**What to work on:**
Look for the line with "Where should I" in the data below, then reproduce word for word that line and every line after it. Leave out all pictures and add nothing.
╔══
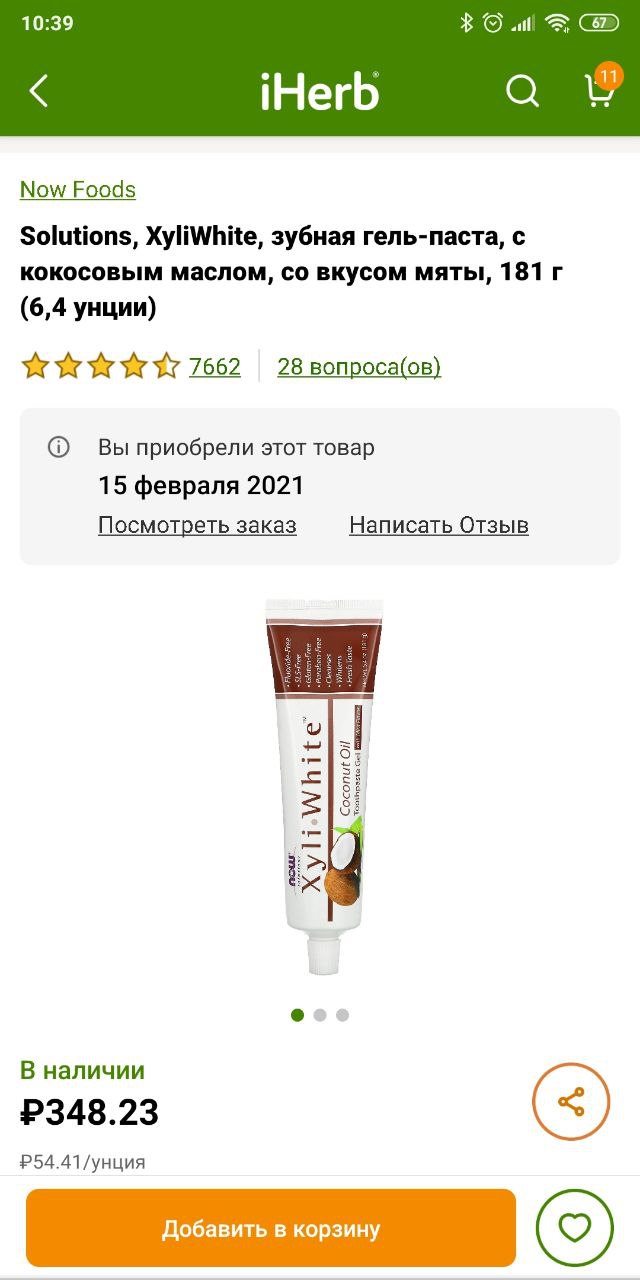Tap the product title text
Image resolution: width=640 pixels, height=1280 pixels.
(292, 272)
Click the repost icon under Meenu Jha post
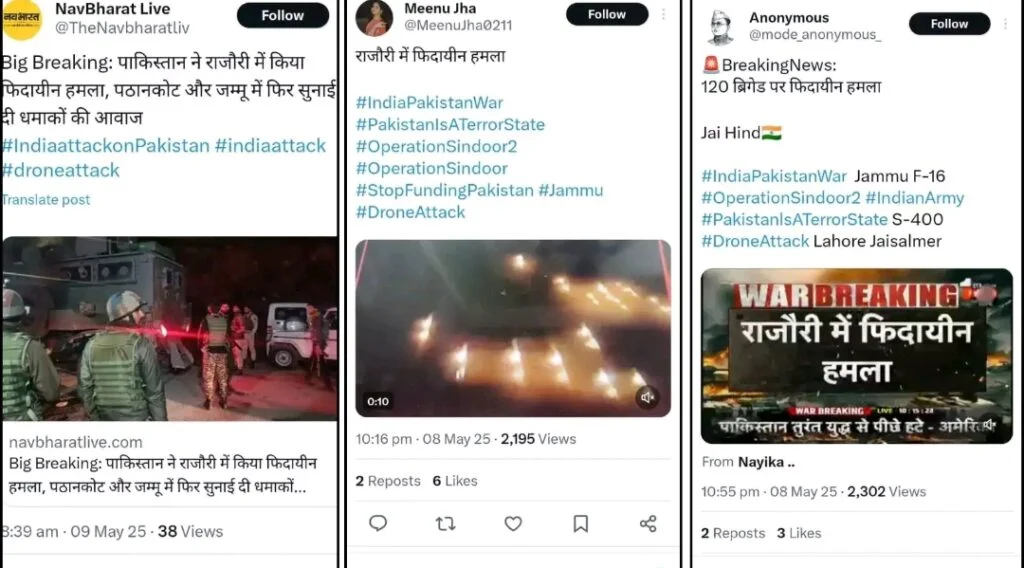 coord(445,524)
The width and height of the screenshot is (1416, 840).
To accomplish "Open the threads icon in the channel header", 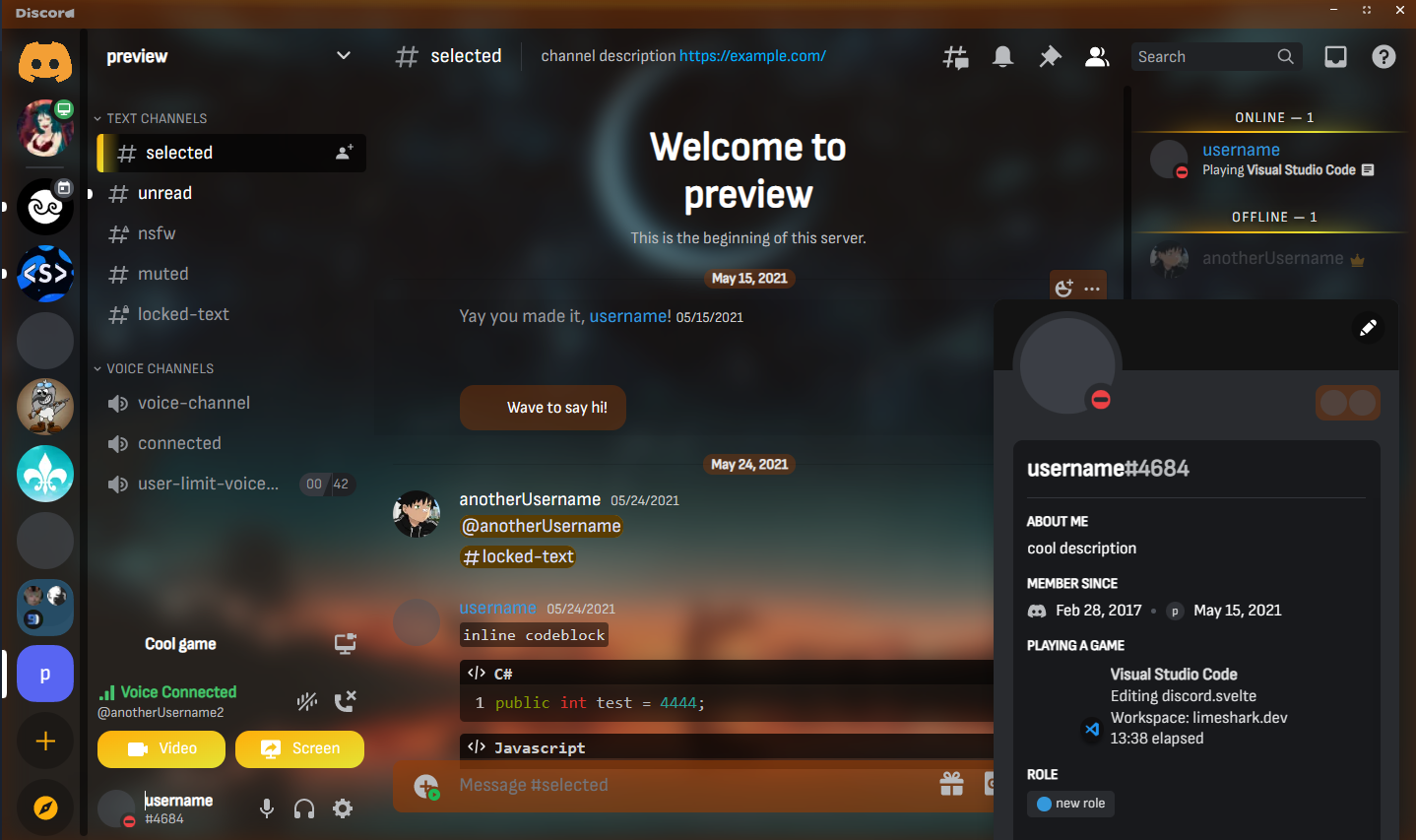I will [955, 56].
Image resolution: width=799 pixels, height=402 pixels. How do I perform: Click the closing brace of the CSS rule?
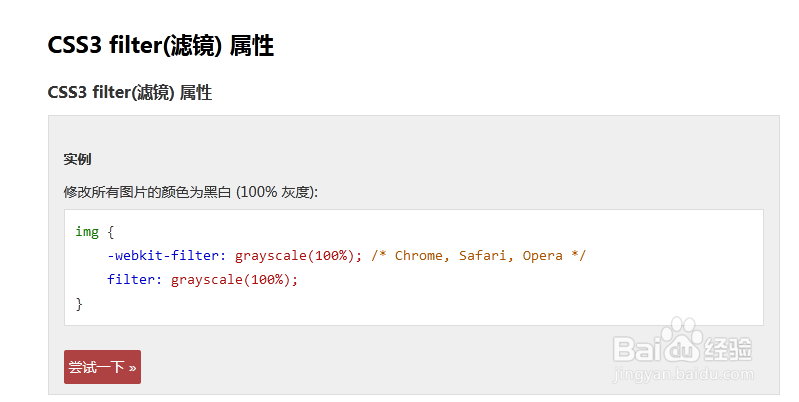(79, 304)
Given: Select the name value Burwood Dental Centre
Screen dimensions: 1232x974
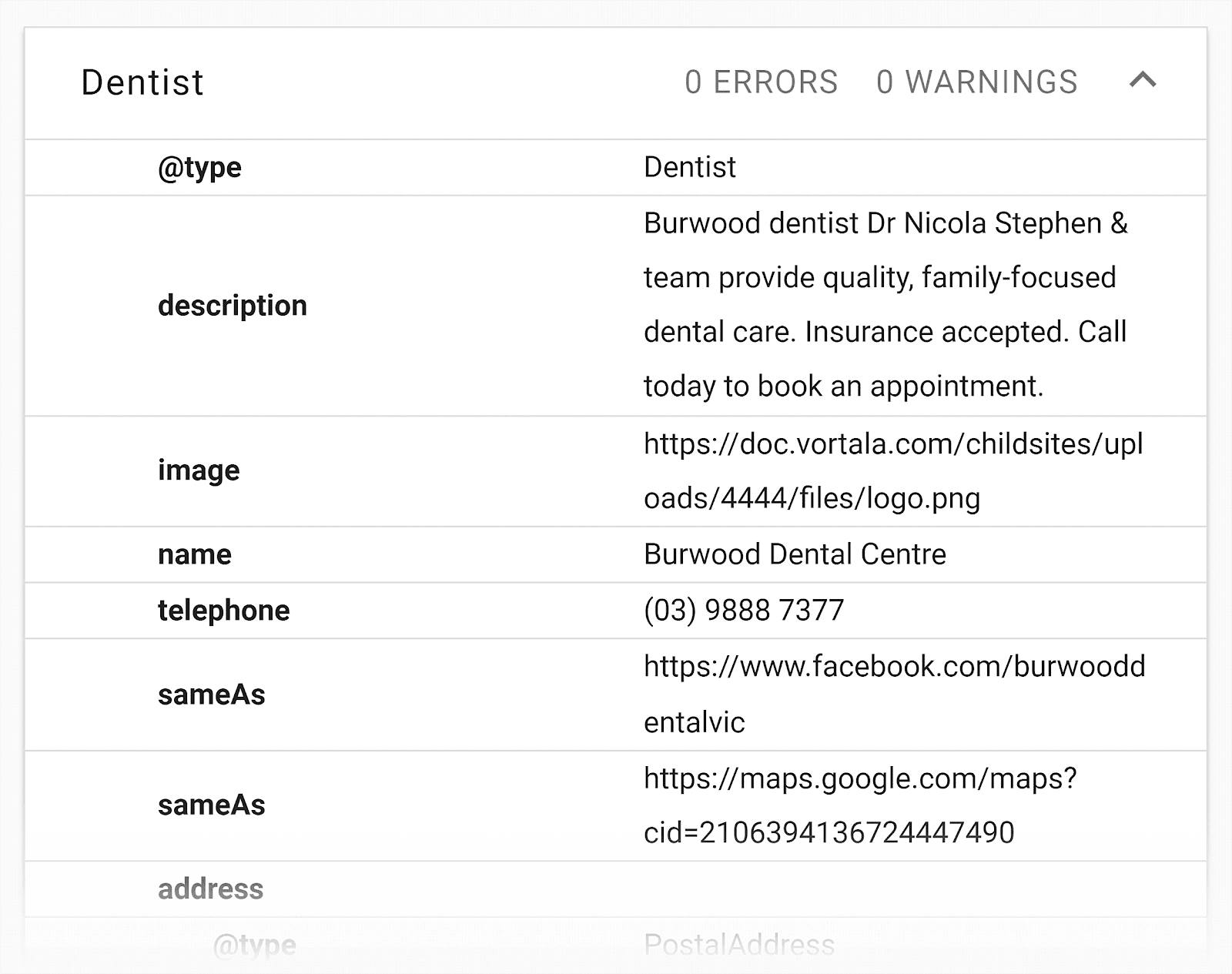Looking at the screenshot, I should tap(793, 554).
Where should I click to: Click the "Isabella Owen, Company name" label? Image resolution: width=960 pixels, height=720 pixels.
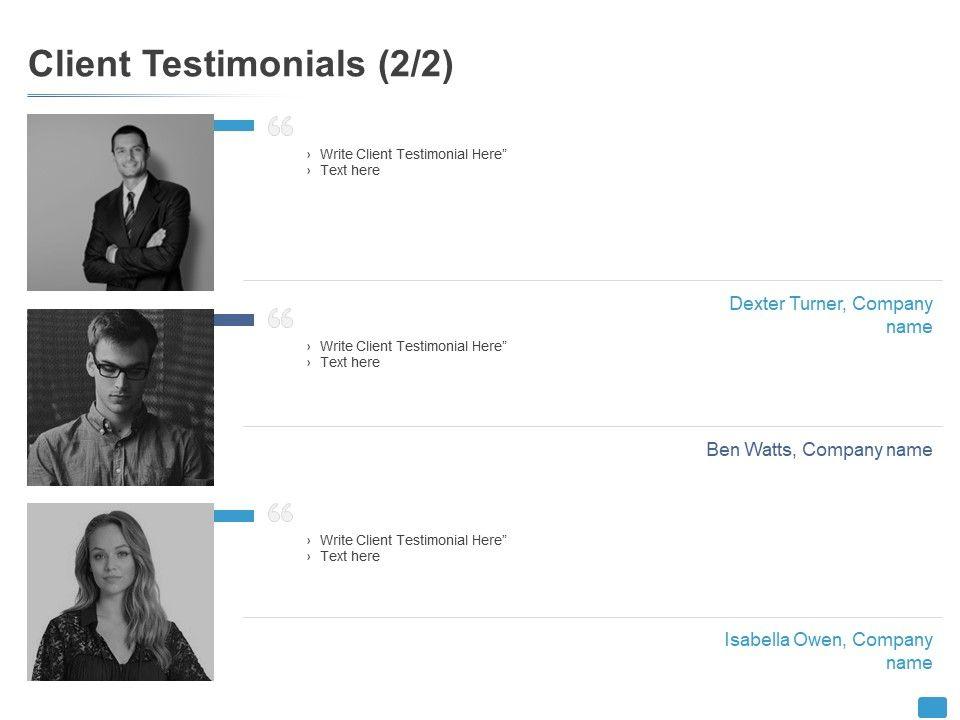(x=829, y=651)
╚══
**Your response:**
Where should I click to: Click the "Isabella Owen, Company name" label? Image resolution: width=960 pixels, height=720 pixels.
(x=829, y=651)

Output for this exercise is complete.